Mental health – You may be someone who could benefit from or is already engaged in therapy. In addition, you may also be taking psychotropic medication such as antidepressants with or without additional therapeutic support. Lastly, you may be someone who has not felt the need to talk with a therapist or take medications before because you’ve been able to maintain a healthy frame of mind and/or emotional resiliency. No matter what category you fall into, maintaining your mental health is crucial for managing crises of all sorts. The stronger you are mentally/emotionally, the better you can navigate and problem-solve when something difficult happens. Seeing a therapist or attending a therapy group can provide many skills, tools, and strategies to managing and enhancing mental health, even if you are not actively in crisis.

Social outlets – Just as having strong familial relationships is important, having other strong relationships outside of your family members such as close friends and partners play a major and very helpful role when a person is facing a problem or crisis. Lean on your friends by reaching out to them for support and expressing what you need from this support. If this feels uncomfortable, remember that even as you need help now, your social network might need help from you at a different time. Allow yourself to accept this support, knowing you can repay the favor another day.

Diet – In a similar way to physical health, what we put into our bodies on a daily basis has a major impact on the stress we carry and what we can manage in the future. Feed your body well through a balanced diet of whole, nutritious, minimally processed foods with guidance from your doctor or another dietary professional, Enjoy some indulgences from time to time, but do this in moderation as studies show that your quality of diet has long-term effects on your overall health and lifespan. Maintaining a healthy diet will fuel you to better address any crisis or difficulties that come your way.

Substance Use – Reducing or moderating the amount of alcohol, marijuana or other mind-altering substances you ingest can help you live much healthier while also allowing you to be more effective with navigating anything that life throws at you. Using substances as a “crutch” to help you manage stress can actually diminish your ability to cope well in the present crisis while also setting you up to “need” substances to endure future crises. This can lead toward psychological dependence and even physiological addiction that can create new crises on their own. Work to no longer be dependent on fleeting and potentially harmful substances, asking for support from your social circle or even a professional if needed. You are trying for an optimal level of health across physical, emotional, and mental domains, and your efforts will be better rewarded by not turning to substances or alcohol when stressed.

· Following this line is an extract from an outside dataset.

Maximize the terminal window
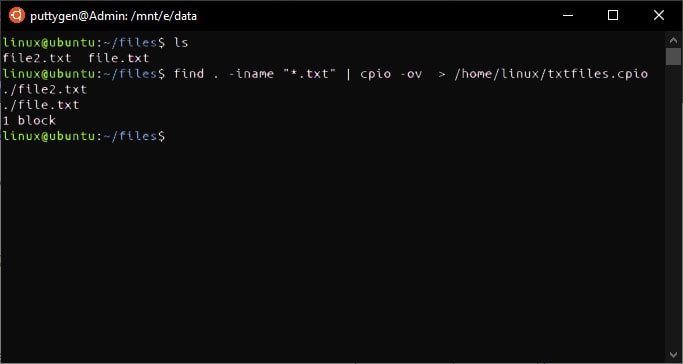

Perception/Interpretation – Last of all, you may have a healthy body and mind, emotional and social support, and manage your stress well. However, another major factor to consider when boosting the other areas of your life is how you might interpret the crisis or problem. Studies indicate that when a person who experiences a crisis perceives and interprets this is as exceptional, singular, and potentially random event, they can both endure and cope better overall. When we tend to interpret things in more distorted ways such as perceiving we deserve bad things or that life will continue to endlessly lead to crisis or problems, it makes it much more difficult to show resilience. Working to be confident, hopeful, and healthy in all regards can take any crisis and shift it toward an opportunity for growth and recovery.

Seeking to improve the above categories in your life can reduce the amount of stress a current or future crisis will have on you. Your commitment to your own health will help you endure anything that life throws at you. In so doing, we can more confidently declare: “Bring it on world!”